Thanks will do! I think the polish he used is called tripoli or something like that, it looks like big clay bars and he runs the polisher and touches the bars to the buffing pad to apply it.. He uses several different bars cutting and finishing, all in all it works..lol...he also does gel coat and according to him that's his speciality, if anybody wants his contact number just pm me!


----------



## cva34

Mrtoler said:


> I won't make it, my school is going to get in the way I start the police academy in 2 weeks


You got priorities in order..School first it will pay off in long run...Best of luck at PA ....As for your Project its really coming along..LOOKing Great!THX for all pic and updates..We'll be waiting..Mirro/Sweeet/F I N E/Awsome


----------



## txteltech

Great job on getting those polished, gonna be a bad ares boat when it's done!!!


----------



## Bocephus

That is gonna be one bad arse tritoon!

I want to see a video of it going 50 + !!!!!....I have been subscrided to this thread since you started it !

:biggrin:


----------



## Mrtoler

Thanks fellas, I'm glad this boat is getting some attention! I'll for sure get a video when it's running, better yet I'll take Yale for a test ride!


----------



## Kickin'Bass

I sent you a PM asking about getting your polishing guys #, id like to get my bass boat done. Thanks


----------



## Mrtoler

Sorry, been busy with school! PM sent.


----------



## Mrtoler

I haven't updated this in a while but honestly it's because I haven't done much. I did get the floor sanded and installed the new teak/vinyl flooring, other than that I've just been taking measurements and trying to get someone lined up to build my rails with no luck. Other than that I've just been dreaming.


----------



## pipeliner345

That's gonna be a very slick ride. Are you really set on that verado? The new evinrude G2 300 would look awesome on that with equal or better performance. Either one will do the trick. You might research that g2. Very impressive. Good luck and keep us posted on your progress. 
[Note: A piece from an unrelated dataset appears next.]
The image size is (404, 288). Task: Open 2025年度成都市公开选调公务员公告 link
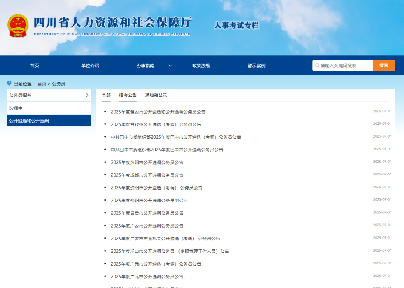click(x=147, y=175)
Sent from my SM-P905V using Tapatalk


----------



## Mrtoler

Thanks, ya I'm pretty set on the verado! There's just something about them that I can't shake, Im not a fan of the looks of the new g2 maybe they will grow on me before I pull the trigger but idk. I have read some impressive reviews on them though.


----------



## Mrtoler

I've built two boats since I last updated this so I figured I do a lil update since work is about to start back up on this boat. I salvaged som roto molded seat bases from another boat and I'm going to recover them for this build... I also bought a galley, it's got a sink and a spot for a built in magma BBQ grill, here's some pics.


----------



## Mrtoler

I'm going to get some fiberglass work done on this boat, I'm going to get som sporty nose cones built on the front that will have intrageted bait wells rod and cup holders and storage underneath.... Also getting some work done to the console along with a riser box under the helm, followed by matching paint on all the parts....here's an example of the nose cones.










I ordered my captains seat the other day and as soon as it arrives I'll be able to get the exact measurements I need to send the boat to the fiberglass guy.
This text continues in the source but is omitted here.